The Antiinflammatory Properties of Humic Substances: A Mini Review. - Auch diese Übersichtsarbeit geht nicht auf die Fragestellung nach der Bioverfügbarkeit von Huminsäure ein. Es werden eine Reihe von positiven Eigenschaften aufgezählt, die aber seit langen von Heilpflanzen und -pilzen bekannt sind.

Meine Einschätzung

Abwarten und Tee trinken – oder vielmehr Chlorella. Denn das klassische Einsatzgebiet, wie es von den Huminsäure bewerbenden Webseiten dargestellt wird, gehört meiner Meinung nach immer noch Chlorella vulgaris und als unterstützende „Alge“ Spirulina.

Warum ich dieser Meinung bin, versuche in u.a. in meinen Beiträgen darzulegen:

Ich bin generell skeptisch, wenn eine einzelne Substanz in den therapeutischen Götterhimmel gelobt wird - auch wenn es sich um eine natürlich vorkommende Substanz handelt.

Bei Chlorella und Spirulina sind es eine Reihe von Substanzen, die hier in einem synergistischen Verbund wirksam werden, was biologischen Prinzipien eher entspricht als ein „Solo-Lauf“ einer einzelnen Substanz.

Dazu kommt noch, dass es für Chlorella und Spirulina die Humanstudien mit den entsprechenden Ergebnissen gibt, die für die Huminsäure noch fehlen. Kein Wunder also, wenn sich die Dokumentationen für Huminsäure-Präparate fast ausschließlich auf tiermedizinische Aussagen stützen muss.

Fazit

Huminsäure im Vergleich mit Chlorella und/oder Spirulina ist nicht nur schlechter dokumentiert. Die Algen haben zudem ein signifikant größeres Paket an positiven Effekten zu bieten als die Säure.

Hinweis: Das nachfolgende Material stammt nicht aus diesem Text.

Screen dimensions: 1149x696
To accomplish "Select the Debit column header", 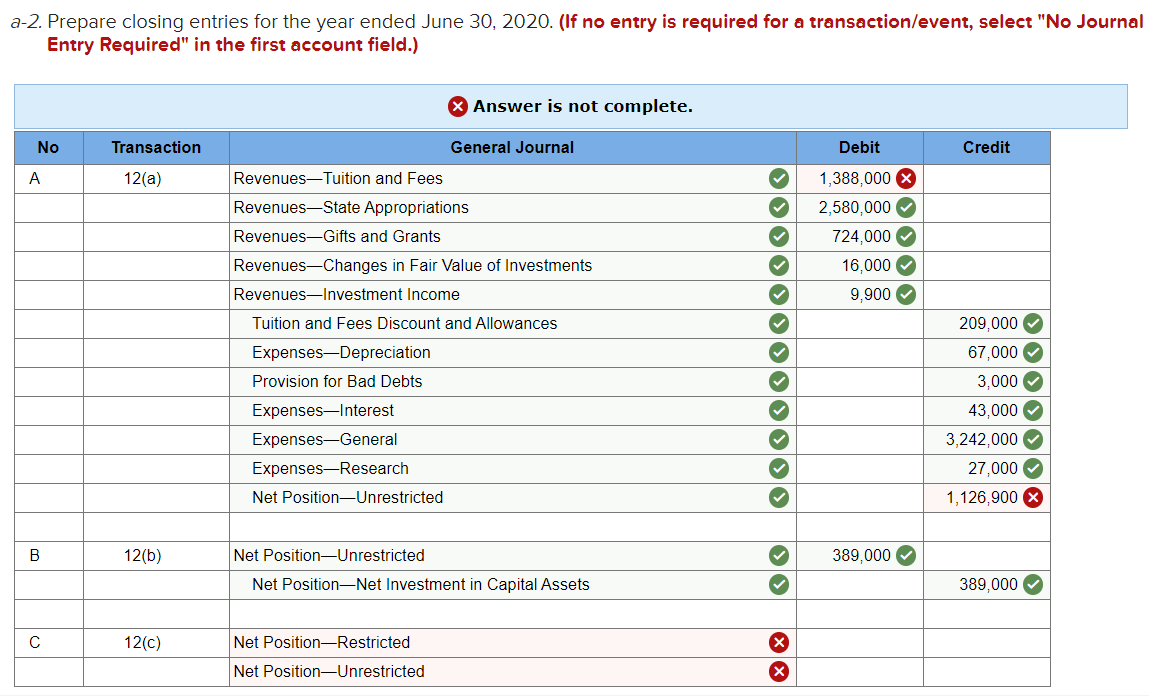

Das wundert mich nicht, da wir hier von einer Einzelsubstanz reden, die solche Effekte meines Erachtens nicht in diesem Umfang leisten kann.

Damit scheint für mich das Hochleben-Lassen von Huminsäure in der Werbung erst einmal nichts anderes zu sein, als die naturheilkundliche Fortsetzung der segmentiellen Medizin, wie wir sie als Grundlage der Schulmedizin kennen.